Professor Gale Spring, scientific photography expert at Melbourne's RMIT University, has suggested the discovery of a new species, the blue-browed fig-parrot of Queensland, Australia, may have been based on fake photograph. Queensland Environment Minister Lindy Nelson-Carr had joined naturalist John Young in announcing the discovery. Young’s Exhibit A was a photograph of a bird which resembled the known red-browed fig-parrot, only with a blue rather than a red forehead. Professor Spring, though, looked at a high-resolution digital image and pointed out differences in the texture of the feathers around the bird's head as opposed to those elsewhere on the body. He suggested the picture was altered, and his suggestion was convincing enough that the Queensland government has distanced itself from the matter. Spring has asked to examine the original photograph, but Young has turned him down without offering a reason. So for now, what seemed like a dramatic find rests in a limbo of uncertainly.

Monday, February 12, 2007

Stone Age Chimps?

A team led by archaeologist Julio Mercader of the University of Calgary in Alberta reports that a layer estimated at 4,300 years old has yielded evidence chimpanzees, as well as humans, figured out the stone tool business a long time ago.
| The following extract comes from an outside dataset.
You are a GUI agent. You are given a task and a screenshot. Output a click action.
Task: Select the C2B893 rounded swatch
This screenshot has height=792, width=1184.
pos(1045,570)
While tool use by modern chimps is well established, the almost-nonexistent chimpanzee fossil record has given us no clues about when the apes learned this skill. Now diggings in the African nation of Ivory Coast indicate nuts favored by chimps were cracked open with rocks in an area that shows no sign of human habitation.

The Science of the Lizard

I wasn't going to link to Dr. Darren Naish again so soon, but there was no way I could resist this one. The world's most entertaining paleobiology writer has collected scientific thoughts on the world's favorite impossible creature, Godzilla. Naish documents how some scientists have devoted their spare thoughts to the taxonomy and anatomy of Japan's famed atomic reptile. Among other tidbits, we learn here that, structurally, the original Japanese creature with his tree-trunk legs is actually a tad more realistic than the sleek theropod of the 1998 American film.
COMMENT: In other dino-science milestones, The Annals of Improbable Research in 1995 published a learned (ahem) scientific paper titled, "The Taxonomy of Barney."
Actually, as a parent, I always wanted to make a film called "Barney vs. Godzilla," in which the Purple Pest tries to drive off Godzilla by singing his incredibly inane "I Love You" song, which spurs Godzilla to melt Barney into the pavement with his atomic breath and then stomp the remains into a layer about half a molecule thick to eliminate all chance of resurrection.